[Given request] Rewrite the rows below with "screenshot" replaced by "image" everywhere, keeping everything else the same and leaving out the pictures.

[Given records]
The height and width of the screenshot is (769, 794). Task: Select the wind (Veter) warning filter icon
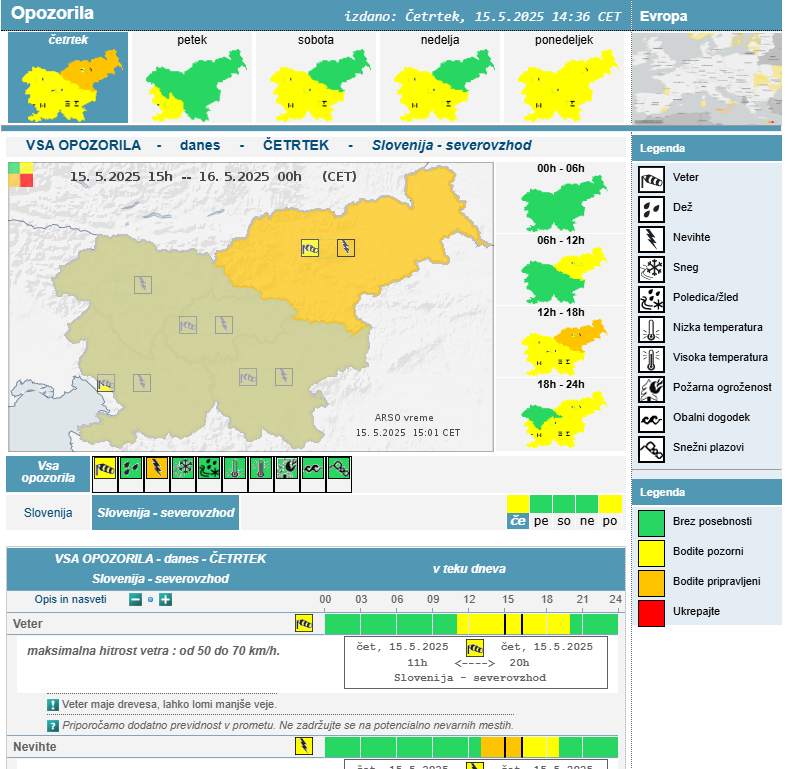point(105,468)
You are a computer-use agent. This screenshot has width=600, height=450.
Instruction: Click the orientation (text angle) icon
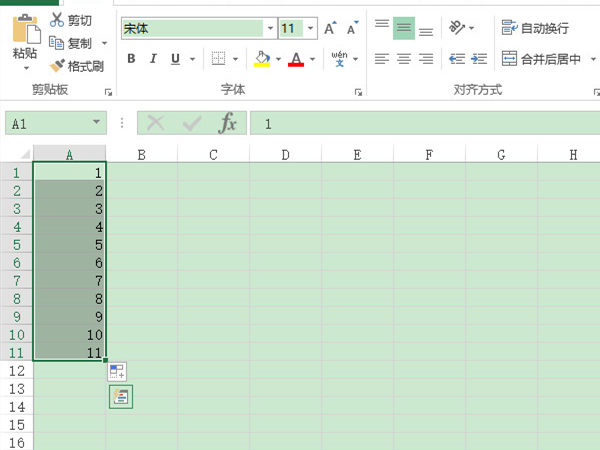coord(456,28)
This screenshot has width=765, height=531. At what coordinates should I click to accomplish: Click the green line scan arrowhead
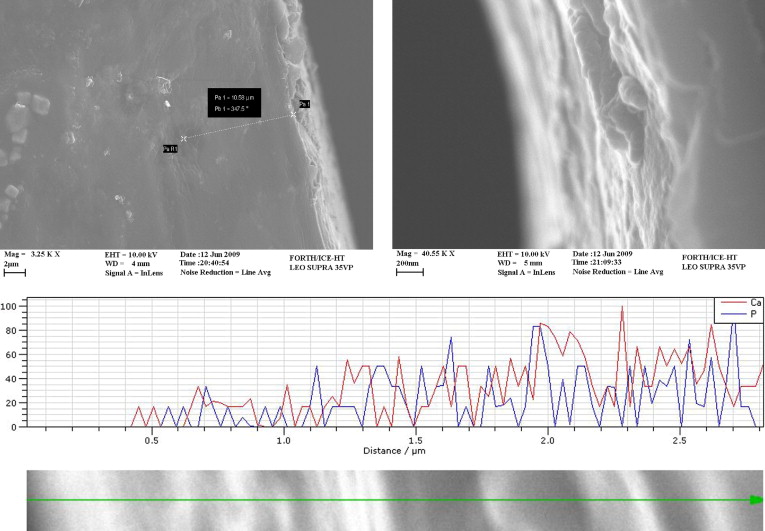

[The reply]
The height and width of the image is (769, 794). Task: Select the wind (Veter) warning filter icon
point(105,468)
You are a computer-use agent. This image has width=600, height=450.
Instruction: Click the orientation (text angle) icon
coord(456,28)
This image has width=765, height=531. At what coordinates should I click to accomplish: Click the green line scan arrowhead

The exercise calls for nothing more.